What happened to him in the NBA?

He came briefly and proved to be a solid scorer for a solid Miami Heat team. True he was not a good defense and Pat Riley played those types more, but why did Danilovic not stay in Dallas and in the NBA in general?

Wasn't he a great LEGA and International player?


----------



## Matiz (Jun 5, 2003)

as far as I heard he was so pissed of on Heat management for trading him that he decided to return to europe... also he didn't like NBA system in general...


----------



## italianBBlover (Mar 5, 2003)

Sasha Danilovic has been one of the best european player of ever, for sure in the Top5 with Dino Meneghin, Sabonis etc.
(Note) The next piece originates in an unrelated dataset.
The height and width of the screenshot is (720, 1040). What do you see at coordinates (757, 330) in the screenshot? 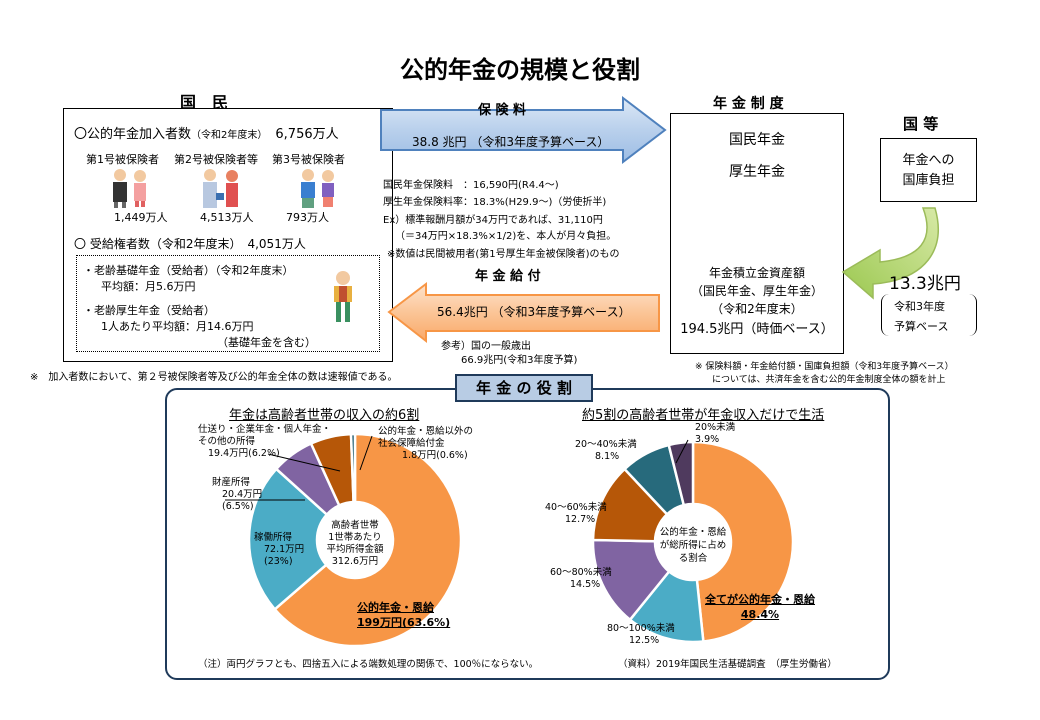
I see `reserve-line4: 194.5兆円（時価ベース）` at bounding box center [757, 330].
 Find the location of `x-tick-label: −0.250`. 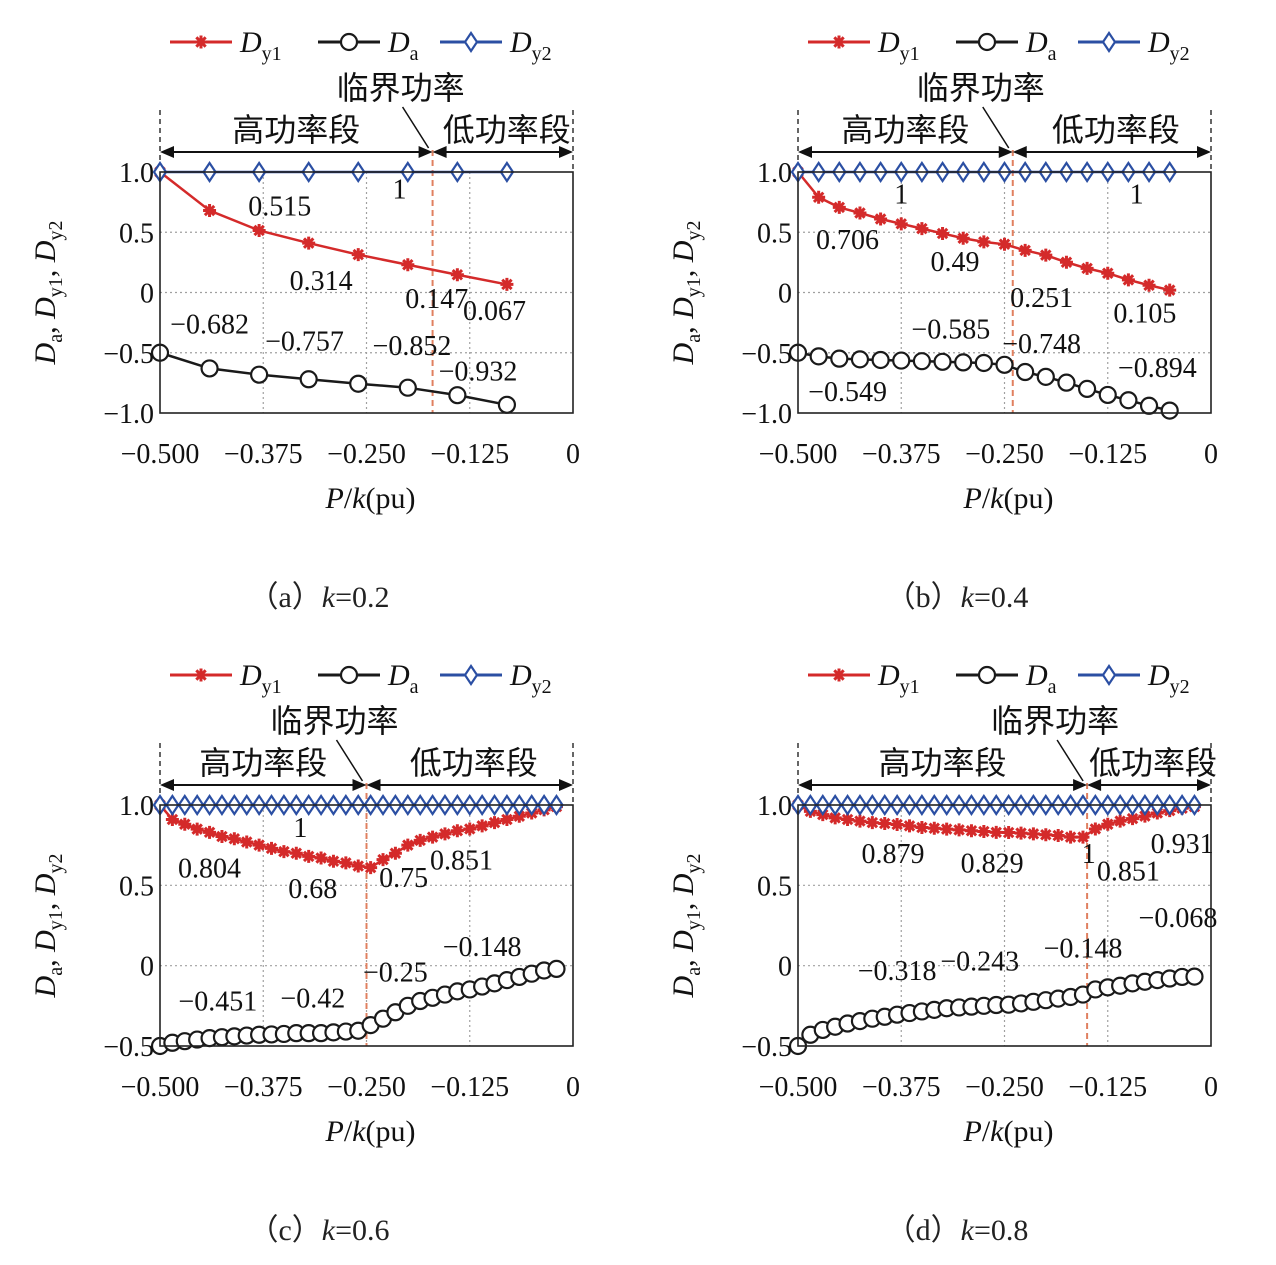

x-tick-label: −0.250 is located at coordinates (366, 454).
He was a true winner, even if with a quite rough temper (like all the winners).

His historic "piece" ? the 4-point play vs. Dominique Wilkins in the game 3 of Final 1997-98 Virtus Bologna-Fortitudo Bologna ...

http://www.italway.it/sport/sasha/Filmati/Il_tiro.mpg (914kb)
http://www.italway.it/sport/sasha/Filmati/Il_tiro_replay.mpg (1.13Mb)

In 1999 he made a advertising on the italian TV too :grinning: 

http://www.italway.it/sport/sasha/Filmati/kinder.mpg (2.7Mb)

Kid "my mummy says that with Kinder I grow well"
Danilovic, rising "yes, my too"


----------